2512.07410

Total: 1

#1 InterAgent: Physics-based Multi-agent Command Execution via Diffusion on Interaction Graphs [PDF3] [Copy] [Kimi] [REL]

Authors: Bin Li, Ruichi Zhang, Han Liang, Jingyan Zhang, Juze Zhang, Xin Chen, Lan Xu, Jingyi Yu, Jingya Wang

Humanoid agents are expected to emulate the complex coordination inherent in human social behaviors. However, existing methods are largely confined to single-agent scenarios, overlooking the physically plausible interplay essential for multi-agent interactions. To bridge this gap, we propose InterAgent, the first end-to-end framework for text-driven physics-based multi-agent humanoid control. At its core, we introduce an autoregressive diffusion transformer equipped with multi-stream blocks, which decouples proprioception, exteroception, and action to mitigate cross-modal interference while enabling synergistic coordination. We further propose a novel interaction graph exteroception representation that explicitly captures fine-grained joint-to-joint spatial dependencies to facilitate network learning.

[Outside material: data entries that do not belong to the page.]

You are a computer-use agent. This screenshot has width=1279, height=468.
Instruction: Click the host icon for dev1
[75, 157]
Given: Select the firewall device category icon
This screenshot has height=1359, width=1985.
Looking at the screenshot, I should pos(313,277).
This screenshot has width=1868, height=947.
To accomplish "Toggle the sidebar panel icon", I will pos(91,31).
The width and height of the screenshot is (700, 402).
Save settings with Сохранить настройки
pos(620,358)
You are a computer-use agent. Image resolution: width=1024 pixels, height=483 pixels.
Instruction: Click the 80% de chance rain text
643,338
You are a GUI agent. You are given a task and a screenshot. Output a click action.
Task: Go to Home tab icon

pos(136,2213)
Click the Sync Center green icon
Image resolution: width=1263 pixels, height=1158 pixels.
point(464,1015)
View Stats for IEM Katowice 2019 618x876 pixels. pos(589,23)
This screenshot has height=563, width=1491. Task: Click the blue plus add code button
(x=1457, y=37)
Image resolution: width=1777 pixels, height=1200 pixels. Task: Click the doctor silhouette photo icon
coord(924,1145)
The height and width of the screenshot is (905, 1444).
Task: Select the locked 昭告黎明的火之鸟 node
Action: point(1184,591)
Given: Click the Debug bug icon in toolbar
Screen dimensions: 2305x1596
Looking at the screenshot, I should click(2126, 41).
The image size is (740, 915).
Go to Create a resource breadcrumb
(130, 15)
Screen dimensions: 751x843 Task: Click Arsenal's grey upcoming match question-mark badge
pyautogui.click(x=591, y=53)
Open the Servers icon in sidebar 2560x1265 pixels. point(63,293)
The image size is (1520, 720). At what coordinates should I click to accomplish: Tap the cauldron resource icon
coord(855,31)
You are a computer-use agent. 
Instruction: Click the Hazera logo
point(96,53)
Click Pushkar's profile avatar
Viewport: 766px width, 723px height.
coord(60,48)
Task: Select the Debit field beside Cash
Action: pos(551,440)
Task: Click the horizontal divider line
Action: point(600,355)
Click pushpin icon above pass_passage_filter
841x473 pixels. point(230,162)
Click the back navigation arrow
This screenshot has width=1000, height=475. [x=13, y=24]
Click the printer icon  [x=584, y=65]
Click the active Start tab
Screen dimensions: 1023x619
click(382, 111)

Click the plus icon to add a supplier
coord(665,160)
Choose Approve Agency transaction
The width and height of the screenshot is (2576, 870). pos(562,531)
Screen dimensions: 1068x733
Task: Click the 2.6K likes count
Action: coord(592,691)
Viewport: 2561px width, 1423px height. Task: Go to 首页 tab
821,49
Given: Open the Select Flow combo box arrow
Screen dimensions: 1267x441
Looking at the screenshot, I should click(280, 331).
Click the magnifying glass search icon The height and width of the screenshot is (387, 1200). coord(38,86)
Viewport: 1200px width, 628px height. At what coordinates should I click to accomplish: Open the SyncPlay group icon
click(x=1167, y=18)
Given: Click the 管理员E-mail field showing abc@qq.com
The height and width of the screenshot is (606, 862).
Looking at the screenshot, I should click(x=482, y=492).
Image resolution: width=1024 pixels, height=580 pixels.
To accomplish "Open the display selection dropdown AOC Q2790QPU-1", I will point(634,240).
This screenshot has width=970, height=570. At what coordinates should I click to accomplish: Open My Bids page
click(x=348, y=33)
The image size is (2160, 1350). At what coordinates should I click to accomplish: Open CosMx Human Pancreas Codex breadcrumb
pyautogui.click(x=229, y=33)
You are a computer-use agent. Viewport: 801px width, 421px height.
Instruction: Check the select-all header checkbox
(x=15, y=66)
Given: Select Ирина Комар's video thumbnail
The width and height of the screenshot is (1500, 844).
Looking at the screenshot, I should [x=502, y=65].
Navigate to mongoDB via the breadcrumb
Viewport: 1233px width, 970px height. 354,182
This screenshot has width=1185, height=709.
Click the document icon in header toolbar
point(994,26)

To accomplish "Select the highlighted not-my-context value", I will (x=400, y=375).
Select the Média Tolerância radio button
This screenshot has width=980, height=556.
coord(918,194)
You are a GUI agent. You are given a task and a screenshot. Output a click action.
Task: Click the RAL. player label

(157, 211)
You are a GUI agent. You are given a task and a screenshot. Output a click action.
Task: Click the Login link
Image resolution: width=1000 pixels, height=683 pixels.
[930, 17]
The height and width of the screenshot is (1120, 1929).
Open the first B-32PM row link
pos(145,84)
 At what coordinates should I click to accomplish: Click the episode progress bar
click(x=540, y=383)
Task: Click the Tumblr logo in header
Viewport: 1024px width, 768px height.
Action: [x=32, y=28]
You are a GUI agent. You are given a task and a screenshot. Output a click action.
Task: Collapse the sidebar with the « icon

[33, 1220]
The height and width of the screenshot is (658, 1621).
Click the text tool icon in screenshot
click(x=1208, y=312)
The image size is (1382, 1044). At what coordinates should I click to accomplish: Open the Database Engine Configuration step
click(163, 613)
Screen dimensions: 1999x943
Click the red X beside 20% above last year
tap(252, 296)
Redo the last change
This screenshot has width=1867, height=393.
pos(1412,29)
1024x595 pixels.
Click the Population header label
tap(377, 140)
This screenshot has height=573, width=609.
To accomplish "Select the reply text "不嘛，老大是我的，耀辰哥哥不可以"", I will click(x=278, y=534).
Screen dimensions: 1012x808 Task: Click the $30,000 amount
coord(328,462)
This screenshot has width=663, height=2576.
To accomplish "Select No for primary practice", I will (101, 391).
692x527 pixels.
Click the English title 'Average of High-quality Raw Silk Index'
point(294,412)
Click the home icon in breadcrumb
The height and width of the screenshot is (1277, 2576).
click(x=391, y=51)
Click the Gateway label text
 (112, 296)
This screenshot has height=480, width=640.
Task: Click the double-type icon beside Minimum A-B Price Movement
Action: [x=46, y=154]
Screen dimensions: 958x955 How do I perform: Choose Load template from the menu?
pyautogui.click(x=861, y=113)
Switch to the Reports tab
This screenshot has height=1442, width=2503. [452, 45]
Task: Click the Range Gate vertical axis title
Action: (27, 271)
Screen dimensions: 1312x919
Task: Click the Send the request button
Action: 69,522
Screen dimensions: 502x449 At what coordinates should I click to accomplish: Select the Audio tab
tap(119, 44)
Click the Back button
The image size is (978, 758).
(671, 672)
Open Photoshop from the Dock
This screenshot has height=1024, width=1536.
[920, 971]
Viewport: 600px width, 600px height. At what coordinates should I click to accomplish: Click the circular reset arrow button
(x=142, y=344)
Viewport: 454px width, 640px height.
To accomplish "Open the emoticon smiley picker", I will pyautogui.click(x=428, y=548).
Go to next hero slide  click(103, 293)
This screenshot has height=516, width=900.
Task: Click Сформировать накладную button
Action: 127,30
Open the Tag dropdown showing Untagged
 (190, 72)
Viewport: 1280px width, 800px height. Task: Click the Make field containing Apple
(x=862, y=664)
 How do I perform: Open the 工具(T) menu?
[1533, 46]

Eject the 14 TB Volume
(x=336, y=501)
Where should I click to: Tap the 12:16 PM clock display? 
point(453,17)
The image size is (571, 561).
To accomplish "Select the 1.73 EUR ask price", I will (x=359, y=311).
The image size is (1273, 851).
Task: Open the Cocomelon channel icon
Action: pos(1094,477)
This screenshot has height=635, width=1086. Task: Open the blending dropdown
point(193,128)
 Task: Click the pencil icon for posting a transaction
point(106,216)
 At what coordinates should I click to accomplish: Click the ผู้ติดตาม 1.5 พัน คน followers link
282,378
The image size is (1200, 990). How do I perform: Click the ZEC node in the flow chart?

Additionally, within it we devise a sparse edge-based attention mechanism that dynamically prunes redundant connections and emphasizes critical inter-agent spatial relations, thereby enhancing the robustness of interaction modeling. Extensive experiments demonstrate that InterAgent consistently outperforms multiple strong baselines, achieving state-of-the-art performance. It enables producing coherent, physically plausible, and semantically faithful multi-agent behaviors from only text prompts. Our code and data will be released to facilitate future research.

Subject: Computer Vision and Pattern Recognition

Publish: 2025-12-08 10:46:01 UTC